++++ PROVIDED ENTRIES ++++

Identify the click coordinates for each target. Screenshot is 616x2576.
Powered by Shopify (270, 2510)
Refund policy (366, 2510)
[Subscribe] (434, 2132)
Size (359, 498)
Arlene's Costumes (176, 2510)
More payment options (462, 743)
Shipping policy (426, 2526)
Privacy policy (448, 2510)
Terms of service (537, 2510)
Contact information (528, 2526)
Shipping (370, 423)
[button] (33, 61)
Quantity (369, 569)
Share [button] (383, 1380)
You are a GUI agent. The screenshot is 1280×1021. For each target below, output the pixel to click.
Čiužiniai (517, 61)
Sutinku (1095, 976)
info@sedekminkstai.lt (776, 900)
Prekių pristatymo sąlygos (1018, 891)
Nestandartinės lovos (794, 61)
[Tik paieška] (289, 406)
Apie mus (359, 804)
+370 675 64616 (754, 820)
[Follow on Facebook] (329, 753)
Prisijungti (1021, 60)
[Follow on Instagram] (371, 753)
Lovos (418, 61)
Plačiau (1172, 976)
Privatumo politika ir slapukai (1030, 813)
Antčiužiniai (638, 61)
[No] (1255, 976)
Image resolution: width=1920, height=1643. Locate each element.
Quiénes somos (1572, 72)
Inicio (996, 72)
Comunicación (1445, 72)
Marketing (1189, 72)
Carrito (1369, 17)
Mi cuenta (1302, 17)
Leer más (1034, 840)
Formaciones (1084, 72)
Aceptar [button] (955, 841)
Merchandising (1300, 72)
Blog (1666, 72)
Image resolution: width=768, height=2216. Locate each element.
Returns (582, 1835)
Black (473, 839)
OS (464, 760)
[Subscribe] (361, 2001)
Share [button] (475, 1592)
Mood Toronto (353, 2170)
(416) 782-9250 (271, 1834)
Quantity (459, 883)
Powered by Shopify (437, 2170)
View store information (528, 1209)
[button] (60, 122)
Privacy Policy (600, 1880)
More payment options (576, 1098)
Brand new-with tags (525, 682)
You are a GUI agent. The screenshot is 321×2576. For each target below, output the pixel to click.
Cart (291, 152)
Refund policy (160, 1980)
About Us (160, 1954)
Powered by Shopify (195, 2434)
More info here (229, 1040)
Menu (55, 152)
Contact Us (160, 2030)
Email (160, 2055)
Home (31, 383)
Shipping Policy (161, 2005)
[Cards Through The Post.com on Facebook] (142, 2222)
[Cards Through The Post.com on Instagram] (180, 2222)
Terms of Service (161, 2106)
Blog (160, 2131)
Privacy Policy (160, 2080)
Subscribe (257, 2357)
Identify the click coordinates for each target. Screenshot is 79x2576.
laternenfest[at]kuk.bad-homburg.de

++++

**TASK DETAILS:** What is needed is every line of the records above that contains the word "Facebook".

**EXPECTED OUTPUT:**
[Follow on Facebook] (329, 753)
[Cards Through The Post.com on Facebook] (142, 2222)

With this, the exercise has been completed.